Şimdi Balkan turları deyince insanın aklına nereler geliyor hadi beraberce sayalım desem; kesinlikle listede olacak şehirlerden birisidir Saraybosna. Bosna Hersek’in başkenti ve yaklaşık 750.000 kişilik nüfusuyla ülkenin en büyük şehri. Şehrin köklü tarihinde yalnızca Osmanlı değil pek çok kültürün izlerine rastlamak mümkün. Ama ovaya kurulmuş bir saray yüzünden Saray Ovası diye (Sarajevo) anıldığını biliyor muydunuz? Ben bilmiyordum, biraz araştırdım buldum!

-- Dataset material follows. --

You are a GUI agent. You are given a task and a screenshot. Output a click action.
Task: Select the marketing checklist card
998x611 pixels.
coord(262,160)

Biraz daha araştırınca (allam ne kadar araştırmacı bi çocuk) ilginç bir bilgi daha buldum. Saraybosna Avrupa’da ilk ve Dünya’da ise San Francisco’dan sonra ikinci olarak şehri baştan sona ören tam vardiya elektrikli tramvay ağına sahipmiş. Ve evet bu tramvaylara bindim. O zamanlar biraz sakallı bir haldeydim o yüzden mi bilmiyorum ama, arada sizi durdurup bilet kontrolü yapıyorlar. Daha doğrusu durak aralarında güvenlik görevlisi arkadaşlar trene binip, rastgele birini seçip (beni beni bihterini) biletiniz nerde bayım diye sorabiliyorlar. Ayrıca bu tramvayların üzerinde de Konya – Saraybosna yazıları var. Böyle dönen derviş sembolleri bile görüyorsunuz. Sanırım Konya’da kullanılmış ve oradan gönderilen vagonları kullanıyorlar. Çünkü şehirde dolaşırken başka bir yerde de İBB’nin otobüslerini görmüştüm.

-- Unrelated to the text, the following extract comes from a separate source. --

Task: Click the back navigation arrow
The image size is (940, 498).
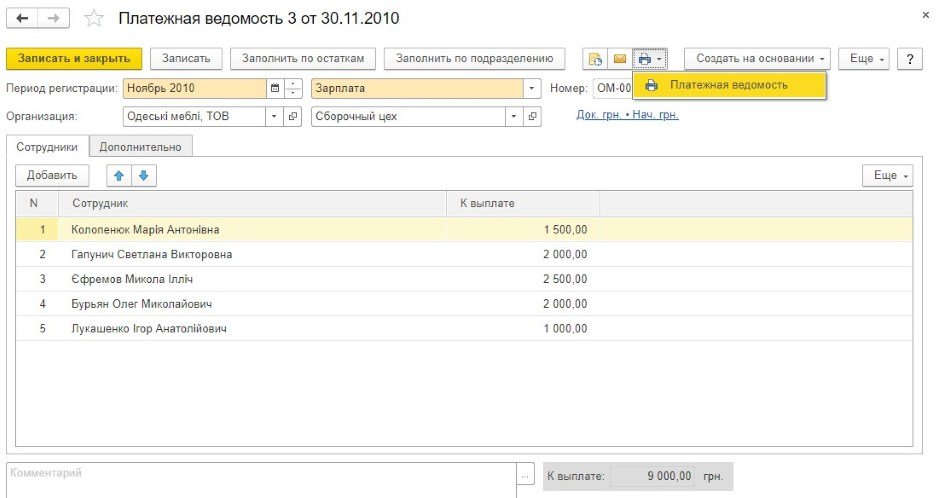Action: 22,19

Başçarşı (Bascarsija), arnavut kaldırımlı sokaklarıyla, camileriyle ve ciddi anlamda Türkiye’de gibi hissettiren kapalı çarşı tarzında dükkanları ile şehrin tam merkezinde bulunan, insanın gezdikçe gezesi gelen bir yer. Tam ortasında bir sebil var yine Osmanlı döneminden kalma. 15.yüzyılda o dönemin Bosna Sancak Beyi olan İsa Bey tarafından yaptırılmış bu çarşı. Fakat daha sonraki yıllarda Gazi Hüsrev Bey’in katkılarıyla büyümüş. O yüzden buradaki diğer önemli yapıları da yaptıran Gazi Hüsrev Bey’in ismini çok duyuyorsunuz. Hatta ona ait camiler, hanlar ve medreseler görebiliyorsunuz.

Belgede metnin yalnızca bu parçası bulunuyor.